- Work to be completed: Please copy out every line in the records below that contains the string "click". Case counts, so a line matches only if it has that exact capitalization.

** start of Available data **

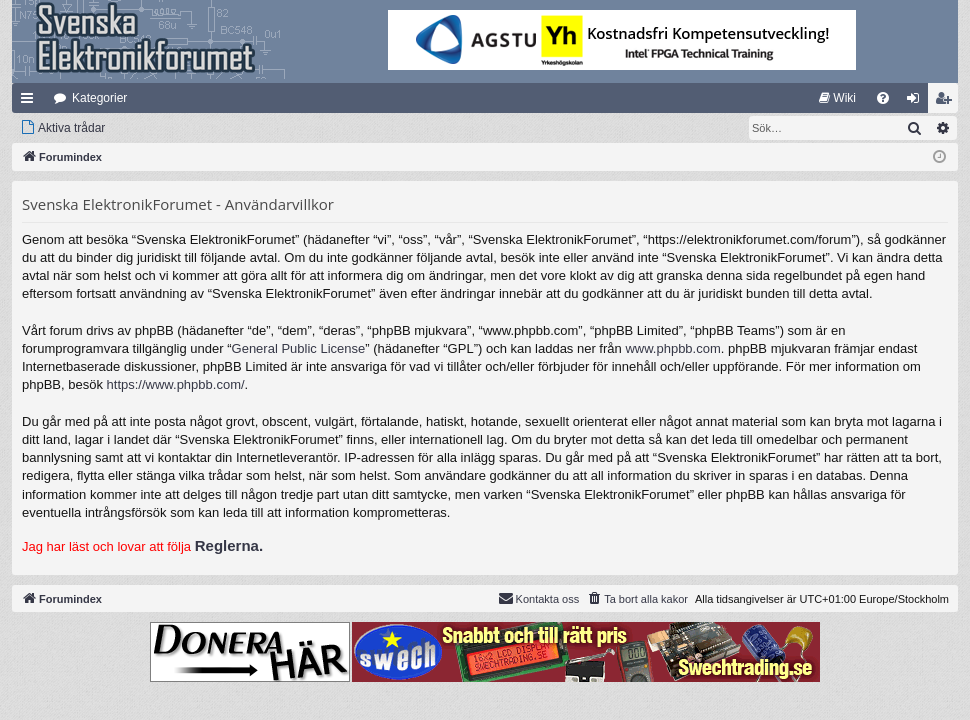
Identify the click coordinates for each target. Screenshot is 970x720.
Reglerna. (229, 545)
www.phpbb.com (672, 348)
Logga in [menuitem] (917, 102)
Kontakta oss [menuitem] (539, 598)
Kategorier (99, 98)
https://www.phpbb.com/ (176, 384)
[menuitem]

** end of Available data **
** start of Available data **

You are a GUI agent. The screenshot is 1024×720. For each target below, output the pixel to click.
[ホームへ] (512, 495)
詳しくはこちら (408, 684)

** end of Available data **

- Result of the exercise:
Identify the click coordinates for each target. Screenshot is 970x720.
You are a GUI agent. The screenshot is 1024×720. For each target below, output the pixel to click.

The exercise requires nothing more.